As reporters snickered and a few laughed out loud, Ms. Napolitano admitted that the perpetrator was movie star legend, Peter Sellers and that the bomb attempt was nothing more than a publicity stunt to launch a new Pink Panther series featuring the bumbling inspector, Jacques Clouseau.

"This is not funny," said an angry Napolitano. "If this was a genuine attempt,it was thwarted immediately by the fine agents of Homeland Security, FBI, the NYPD, and the ATF. It was a testimony to the effectiveness of our system."

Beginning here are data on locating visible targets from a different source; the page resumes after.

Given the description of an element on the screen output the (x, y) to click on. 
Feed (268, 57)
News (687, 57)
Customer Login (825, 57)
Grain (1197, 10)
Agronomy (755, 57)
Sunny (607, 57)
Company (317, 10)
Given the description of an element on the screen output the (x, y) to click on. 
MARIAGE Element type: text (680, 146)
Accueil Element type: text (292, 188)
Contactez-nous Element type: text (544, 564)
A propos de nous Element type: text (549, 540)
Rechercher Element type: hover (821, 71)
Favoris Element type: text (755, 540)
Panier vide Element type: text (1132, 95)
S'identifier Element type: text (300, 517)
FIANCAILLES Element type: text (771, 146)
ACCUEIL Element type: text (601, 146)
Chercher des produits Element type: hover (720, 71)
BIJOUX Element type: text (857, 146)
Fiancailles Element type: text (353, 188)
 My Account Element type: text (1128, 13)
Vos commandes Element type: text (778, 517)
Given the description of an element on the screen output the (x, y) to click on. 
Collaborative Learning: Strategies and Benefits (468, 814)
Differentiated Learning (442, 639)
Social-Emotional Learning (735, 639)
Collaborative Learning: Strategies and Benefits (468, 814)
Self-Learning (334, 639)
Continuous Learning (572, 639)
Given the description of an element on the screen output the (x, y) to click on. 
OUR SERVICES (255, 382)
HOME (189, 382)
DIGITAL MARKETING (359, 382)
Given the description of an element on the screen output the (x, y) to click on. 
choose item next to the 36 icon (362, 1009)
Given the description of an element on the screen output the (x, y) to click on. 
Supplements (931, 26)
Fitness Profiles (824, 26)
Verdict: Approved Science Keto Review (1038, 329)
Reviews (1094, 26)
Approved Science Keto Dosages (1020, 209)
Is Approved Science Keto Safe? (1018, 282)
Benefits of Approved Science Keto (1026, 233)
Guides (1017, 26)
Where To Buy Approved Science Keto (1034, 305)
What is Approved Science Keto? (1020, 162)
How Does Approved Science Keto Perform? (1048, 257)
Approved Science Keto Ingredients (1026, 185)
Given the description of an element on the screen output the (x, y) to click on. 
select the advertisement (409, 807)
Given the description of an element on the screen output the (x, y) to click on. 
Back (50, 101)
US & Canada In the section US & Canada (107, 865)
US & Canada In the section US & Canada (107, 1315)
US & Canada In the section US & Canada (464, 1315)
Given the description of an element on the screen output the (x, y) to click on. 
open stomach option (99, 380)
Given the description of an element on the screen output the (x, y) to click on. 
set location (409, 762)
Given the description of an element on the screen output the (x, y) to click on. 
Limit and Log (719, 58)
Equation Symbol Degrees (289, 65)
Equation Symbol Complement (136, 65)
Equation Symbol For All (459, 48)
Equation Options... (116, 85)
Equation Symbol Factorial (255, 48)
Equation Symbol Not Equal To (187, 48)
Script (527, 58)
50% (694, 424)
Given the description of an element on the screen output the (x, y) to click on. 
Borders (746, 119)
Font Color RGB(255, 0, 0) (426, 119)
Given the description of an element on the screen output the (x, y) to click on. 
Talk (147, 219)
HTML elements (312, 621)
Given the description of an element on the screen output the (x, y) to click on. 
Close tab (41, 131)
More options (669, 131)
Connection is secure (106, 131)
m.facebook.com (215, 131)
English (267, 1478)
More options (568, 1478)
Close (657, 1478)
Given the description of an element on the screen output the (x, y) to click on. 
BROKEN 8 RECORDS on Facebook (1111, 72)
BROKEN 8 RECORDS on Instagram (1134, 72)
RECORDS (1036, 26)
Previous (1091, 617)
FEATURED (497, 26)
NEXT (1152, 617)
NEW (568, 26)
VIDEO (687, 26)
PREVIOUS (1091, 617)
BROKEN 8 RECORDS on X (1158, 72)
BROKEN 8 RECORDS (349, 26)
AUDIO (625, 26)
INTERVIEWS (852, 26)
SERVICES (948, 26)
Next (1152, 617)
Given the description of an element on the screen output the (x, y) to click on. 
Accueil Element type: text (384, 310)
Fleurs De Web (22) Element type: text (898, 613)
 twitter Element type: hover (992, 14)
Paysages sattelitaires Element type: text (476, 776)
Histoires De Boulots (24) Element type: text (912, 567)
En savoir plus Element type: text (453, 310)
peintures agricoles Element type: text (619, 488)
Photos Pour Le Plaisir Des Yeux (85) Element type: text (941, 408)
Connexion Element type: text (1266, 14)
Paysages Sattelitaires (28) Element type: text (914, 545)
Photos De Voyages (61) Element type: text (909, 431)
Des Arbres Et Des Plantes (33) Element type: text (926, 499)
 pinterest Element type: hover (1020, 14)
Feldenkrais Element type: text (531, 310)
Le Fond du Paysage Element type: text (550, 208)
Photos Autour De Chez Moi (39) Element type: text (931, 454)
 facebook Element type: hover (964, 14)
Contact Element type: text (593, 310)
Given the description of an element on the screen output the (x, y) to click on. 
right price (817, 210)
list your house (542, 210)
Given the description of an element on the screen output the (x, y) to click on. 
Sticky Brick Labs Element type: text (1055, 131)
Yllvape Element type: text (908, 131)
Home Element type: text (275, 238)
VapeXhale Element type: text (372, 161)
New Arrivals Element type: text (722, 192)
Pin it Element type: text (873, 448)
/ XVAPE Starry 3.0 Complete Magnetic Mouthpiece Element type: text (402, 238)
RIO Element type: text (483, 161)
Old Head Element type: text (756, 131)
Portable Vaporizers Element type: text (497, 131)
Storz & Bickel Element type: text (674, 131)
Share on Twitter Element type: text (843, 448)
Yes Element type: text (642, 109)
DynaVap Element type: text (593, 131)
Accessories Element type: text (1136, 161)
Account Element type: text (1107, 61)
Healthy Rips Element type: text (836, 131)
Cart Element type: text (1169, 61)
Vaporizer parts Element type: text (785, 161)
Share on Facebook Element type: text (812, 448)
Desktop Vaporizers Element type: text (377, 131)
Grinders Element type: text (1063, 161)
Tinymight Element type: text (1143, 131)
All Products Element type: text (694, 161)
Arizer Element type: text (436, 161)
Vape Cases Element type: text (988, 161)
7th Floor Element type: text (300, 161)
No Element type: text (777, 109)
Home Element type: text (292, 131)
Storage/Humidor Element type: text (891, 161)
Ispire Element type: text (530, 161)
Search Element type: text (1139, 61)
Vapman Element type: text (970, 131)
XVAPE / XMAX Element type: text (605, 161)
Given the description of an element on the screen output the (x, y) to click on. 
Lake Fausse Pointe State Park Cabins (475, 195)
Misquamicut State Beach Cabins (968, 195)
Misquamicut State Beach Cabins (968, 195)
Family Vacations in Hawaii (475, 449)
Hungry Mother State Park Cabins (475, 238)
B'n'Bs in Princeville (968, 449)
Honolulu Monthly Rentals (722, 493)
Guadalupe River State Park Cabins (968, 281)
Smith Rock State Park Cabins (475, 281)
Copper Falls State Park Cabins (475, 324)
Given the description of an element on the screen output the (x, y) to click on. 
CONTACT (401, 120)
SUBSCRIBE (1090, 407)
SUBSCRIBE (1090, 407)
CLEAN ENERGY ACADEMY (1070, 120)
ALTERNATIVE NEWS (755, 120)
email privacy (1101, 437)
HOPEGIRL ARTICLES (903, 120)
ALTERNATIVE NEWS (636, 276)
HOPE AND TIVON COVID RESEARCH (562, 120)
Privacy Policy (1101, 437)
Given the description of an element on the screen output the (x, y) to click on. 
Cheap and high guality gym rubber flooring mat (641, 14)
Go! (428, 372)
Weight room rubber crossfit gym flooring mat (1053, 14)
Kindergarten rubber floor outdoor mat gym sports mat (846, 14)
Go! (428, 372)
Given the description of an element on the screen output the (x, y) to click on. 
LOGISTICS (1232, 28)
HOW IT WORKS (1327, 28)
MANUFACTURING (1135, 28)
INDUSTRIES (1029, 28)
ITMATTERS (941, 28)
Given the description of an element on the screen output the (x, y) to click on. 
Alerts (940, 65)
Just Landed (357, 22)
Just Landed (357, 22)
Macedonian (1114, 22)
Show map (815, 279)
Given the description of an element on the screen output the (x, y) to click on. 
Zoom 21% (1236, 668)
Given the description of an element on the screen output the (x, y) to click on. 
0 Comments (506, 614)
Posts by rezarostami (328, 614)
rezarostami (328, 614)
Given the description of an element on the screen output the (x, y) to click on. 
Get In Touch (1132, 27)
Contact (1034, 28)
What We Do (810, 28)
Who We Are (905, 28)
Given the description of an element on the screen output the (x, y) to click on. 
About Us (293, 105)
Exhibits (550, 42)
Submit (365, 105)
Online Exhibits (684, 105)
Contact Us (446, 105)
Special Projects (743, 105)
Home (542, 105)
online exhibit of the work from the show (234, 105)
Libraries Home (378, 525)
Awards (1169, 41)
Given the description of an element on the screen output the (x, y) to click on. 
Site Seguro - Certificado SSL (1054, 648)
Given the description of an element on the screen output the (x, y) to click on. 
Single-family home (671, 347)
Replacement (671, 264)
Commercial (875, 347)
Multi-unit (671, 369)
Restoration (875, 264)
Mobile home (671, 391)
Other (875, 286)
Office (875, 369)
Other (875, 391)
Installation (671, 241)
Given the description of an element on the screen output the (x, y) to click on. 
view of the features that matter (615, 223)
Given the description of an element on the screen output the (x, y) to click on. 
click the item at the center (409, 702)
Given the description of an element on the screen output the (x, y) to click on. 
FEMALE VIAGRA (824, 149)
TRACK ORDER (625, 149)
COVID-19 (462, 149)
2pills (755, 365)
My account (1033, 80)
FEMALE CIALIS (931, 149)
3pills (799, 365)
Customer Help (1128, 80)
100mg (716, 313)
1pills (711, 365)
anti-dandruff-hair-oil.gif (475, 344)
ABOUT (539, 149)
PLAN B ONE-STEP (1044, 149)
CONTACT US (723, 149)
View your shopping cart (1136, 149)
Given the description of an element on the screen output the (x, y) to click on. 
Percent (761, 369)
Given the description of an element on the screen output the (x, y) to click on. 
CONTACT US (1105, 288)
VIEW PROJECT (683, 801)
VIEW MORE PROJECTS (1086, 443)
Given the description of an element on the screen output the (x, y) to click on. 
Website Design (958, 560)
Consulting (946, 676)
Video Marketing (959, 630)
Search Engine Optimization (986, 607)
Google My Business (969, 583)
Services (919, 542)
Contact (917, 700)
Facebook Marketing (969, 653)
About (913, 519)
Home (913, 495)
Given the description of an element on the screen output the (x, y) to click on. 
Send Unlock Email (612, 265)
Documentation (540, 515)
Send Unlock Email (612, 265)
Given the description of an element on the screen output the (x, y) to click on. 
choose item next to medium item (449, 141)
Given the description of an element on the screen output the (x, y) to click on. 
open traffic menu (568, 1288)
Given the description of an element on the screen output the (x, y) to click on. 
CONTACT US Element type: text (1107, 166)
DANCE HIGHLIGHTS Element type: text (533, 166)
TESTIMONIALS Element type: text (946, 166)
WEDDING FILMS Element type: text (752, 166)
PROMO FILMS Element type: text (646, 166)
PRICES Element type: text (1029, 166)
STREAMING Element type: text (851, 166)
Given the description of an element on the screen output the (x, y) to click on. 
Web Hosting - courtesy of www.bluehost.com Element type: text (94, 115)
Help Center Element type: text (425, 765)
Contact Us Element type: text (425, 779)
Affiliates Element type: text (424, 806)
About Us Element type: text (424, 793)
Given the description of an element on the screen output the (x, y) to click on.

Mr. Sellers, speaking from jail, through his attorney issued the following statement: "This is a travesty, an injustice and,in fact,a testimony to the efficacy of the Pink Panther. I left a copy of my itinerary in the bomb car, a picture of myself, and free tickets to the grand opening of the movie. I set off the smoke canister, hailed a cab, and dropped bread crumbs out of the window of the cab all the way to JFK. I wore an Osama Bin Laden mask at the check in and when I got on the plane I changed to a large Pink Panther costume in the lavatory. I used another smoke bomb to make smoke coming out of the ears of the costume and returned to my seat in first class. When the crowd of agents stormed the plane,they ran past me and started at the back of the plane interrogating the passengers. When they finally got to me and saw the panther costume, they shot me with a tranquilizer gun and dragged me off the airplane. I thought it was a tat over the top."

Authorities say that Mr. Sellers is talking non-stop about the events leading up to the hoax.
He's got a lot to say," said one Interrogator, "and we are learning a lot. We have put Mr. Sellers on the No Fly List, and the entire department has tickets to the opening night of the movie. All in all, it has been a good day."

In other breaking news, BP Corporation has sent a giant concrete dome to the Gulf of Mexico to try to cover one of the three major oil spills. Leaked memos reveal that the company is calling the operation: Three Card Monte for America.

The funny story above is a satire or parody. It is entirely fictitious.